### What you have to do
Reproduce the following records line for line, without changing anything.

Target position records:
* * * * * * *

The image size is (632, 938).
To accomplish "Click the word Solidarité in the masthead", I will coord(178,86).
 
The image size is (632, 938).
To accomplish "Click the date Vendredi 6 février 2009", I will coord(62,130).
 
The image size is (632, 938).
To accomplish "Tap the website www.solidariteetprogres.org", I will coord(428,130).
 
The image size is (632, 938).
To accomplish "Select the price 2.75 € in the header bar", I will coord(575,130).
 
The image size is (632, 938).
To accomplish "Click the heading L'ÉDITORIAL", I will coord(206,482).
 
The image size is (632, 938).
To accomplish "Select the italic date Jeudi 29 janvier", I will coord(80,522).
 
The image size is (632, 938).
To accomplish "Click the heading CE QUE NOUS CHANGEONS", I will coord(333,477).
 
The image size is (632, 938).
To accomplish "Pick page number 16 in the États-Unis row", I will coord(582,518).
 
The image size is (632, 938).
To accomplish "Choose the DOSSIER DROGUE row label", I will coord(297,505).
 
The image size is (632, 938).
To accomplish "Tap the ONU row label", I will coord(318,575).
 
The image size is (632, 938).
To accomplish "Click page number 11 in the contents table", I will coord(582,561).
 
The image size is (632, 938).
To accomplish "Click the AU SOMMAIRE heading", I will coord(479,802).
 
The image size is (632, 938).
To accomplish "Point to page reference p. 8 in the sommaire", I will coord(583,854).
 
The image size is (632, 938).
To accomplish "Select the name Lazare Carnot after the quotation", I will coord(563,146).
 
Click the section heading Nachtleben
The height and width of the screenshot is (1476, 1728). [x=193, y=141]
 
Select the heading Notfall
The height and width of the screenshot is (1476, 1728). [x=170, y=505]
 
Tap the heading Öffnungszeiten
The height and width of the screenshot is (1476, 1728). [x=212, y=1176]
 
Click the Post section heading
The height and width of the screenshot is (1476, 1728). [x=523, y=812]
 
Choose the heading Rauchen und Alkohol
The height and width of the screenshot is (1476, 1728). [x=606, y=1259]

* * * * * * *

### Correct output
The image size is (632, 938).
To accomplish "Click the word Solidarité in the masthead", I will coord(178,86).
 
The image size is (632, 938).
To accomplish "Click the date Vendredi 6 février 2009", I will coord(62,130).
 
The image size is (632, 938).
To accomplish "Tap the website www.solidariteetprogres.org", I will coord(428,130).
 
The image size is (632, 938).
To accomplish "Select the price 2.75 € in the header bar", I will coord(575,130).
 
The image size is (632, 938).
To accomplish "Click the heading L'ÉDITORIAL", I will coord(206,482).
 
The image size is (632, 938).
To accomplish "Select the italic date Jeudi 29 janvier", I will coord(80,522).
 
The image size is (632, 938).
To accomplish "Click the heading CE QUE NOUS CHANGEONS", I will coord(333,477).
 
The image size is (632, 938).
To accomplish "Pick page number 16 in the États-Unis row", I will coord(582,518).
 
The image size is (632, 938).
To accomplish "Choose the DOSSIER DROGUE row label", I will coord(297,505).
 
The image size is (632, 938).
To accomplish "Tap the ONU row label", I will coord(318,575).
 
The image size is (632, 938).
To accomplish "Click page number 11 in the contents table", I will coord(582,561).
 
The image size is (632, 938).
To accomplish "Click the AU SOMMAIRE heading", I will coord(479,802).
 
The image size is (632, 938).
To accomplish "Point to page reference p. 8 in the sommaire", I will coord(583,854).
 
The image size is (632, 938).
To accomplish "Select the name Lazare Carnot after the quotation", I will coord(563,146).
 
Click the section heading Nachtleben
The height and width of the screenshot is (1476, 1728). [x=193, y=141]
 
Select the heading Notfall
The height and width of the screenshot is (1476, 1728). [x=170, y=505]
 
Tap the heading Öffnungszeiten
The height and width of the screenshot is (1476, 1728). [x=212, y=1176]
 
Click the Post section heading
The height and width of the screenshot is (1476, 1728). [x=523, y=812]
 
Choose the heading Rauchen und Alkohol
The height and width of the screenshot is (1476, 1728). [x=606, y=1259]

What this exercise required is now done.